[[ Excerpted records, beginning ]]
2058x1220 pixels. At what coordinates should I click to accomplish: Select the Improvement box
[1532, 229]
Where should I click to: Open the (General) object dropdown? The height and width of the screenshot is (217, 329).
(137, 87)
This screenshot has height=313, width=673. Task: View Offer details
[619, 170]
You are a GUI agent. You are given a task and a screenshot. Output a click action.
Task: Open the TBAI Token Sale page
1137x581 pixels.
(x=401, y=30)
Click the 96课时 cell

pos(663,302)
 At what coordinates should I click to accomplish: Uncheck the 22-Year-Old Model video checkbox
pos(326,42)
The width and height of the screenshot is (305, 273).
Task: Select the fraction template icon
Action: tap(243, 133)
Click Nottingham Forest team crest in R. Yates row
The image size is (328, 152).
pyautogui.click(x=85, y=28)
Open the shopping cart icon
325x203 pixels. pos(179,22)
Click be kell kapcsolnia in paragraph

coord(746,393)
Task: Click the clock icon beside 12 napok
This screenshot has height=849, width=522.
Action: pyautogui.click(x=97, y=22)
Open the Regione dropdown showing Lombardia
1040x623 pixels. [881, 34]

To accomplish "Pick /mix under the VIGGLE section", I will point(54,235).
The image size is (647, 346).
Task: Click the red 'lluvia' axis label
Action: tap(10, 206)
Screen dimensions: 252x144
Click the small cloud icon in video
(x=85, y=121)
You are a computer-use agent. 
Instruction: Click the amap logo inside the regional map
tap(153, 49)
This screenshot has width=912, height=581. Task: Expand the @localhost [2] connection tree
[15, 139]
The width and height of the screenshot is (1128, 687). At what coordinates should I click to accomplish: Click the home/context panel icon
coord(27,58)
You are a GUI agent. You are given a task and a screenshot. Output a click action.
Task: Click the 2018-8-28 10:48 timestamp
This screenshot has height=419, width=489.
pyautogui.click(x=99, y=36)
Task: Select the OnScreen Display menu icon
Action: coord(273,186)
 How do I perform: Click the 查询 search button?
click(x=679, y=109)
[[ Excerpted records, end ]]
▸ Task directions:
In the entries above, find the line with "This screenshot has width=912, height=581.", then retype it and every line after it exactly.

▸ Output of the task:
This screenshot has width=912, height=581. Task: Expand the @localhost [2] connection tree
[15, 139]
The width and height of the screenshot is (1128, 687). At what coordinates should I click to accomplish: Click the home/context panel icon
coord(27,58)
You are a GUI agent. You are given a task and a screenshot. Output a click action.
Task: Click the 2018-8-28 10:48 timestamp
This screenshot has height=419, width=489.
pyautogui.click(x=99, y=36)
Task: Select the OnScreen Display menu icon
Action: coord(273,186)
 How do I perform: Click the 查询 search button?
click(x=679, y=109)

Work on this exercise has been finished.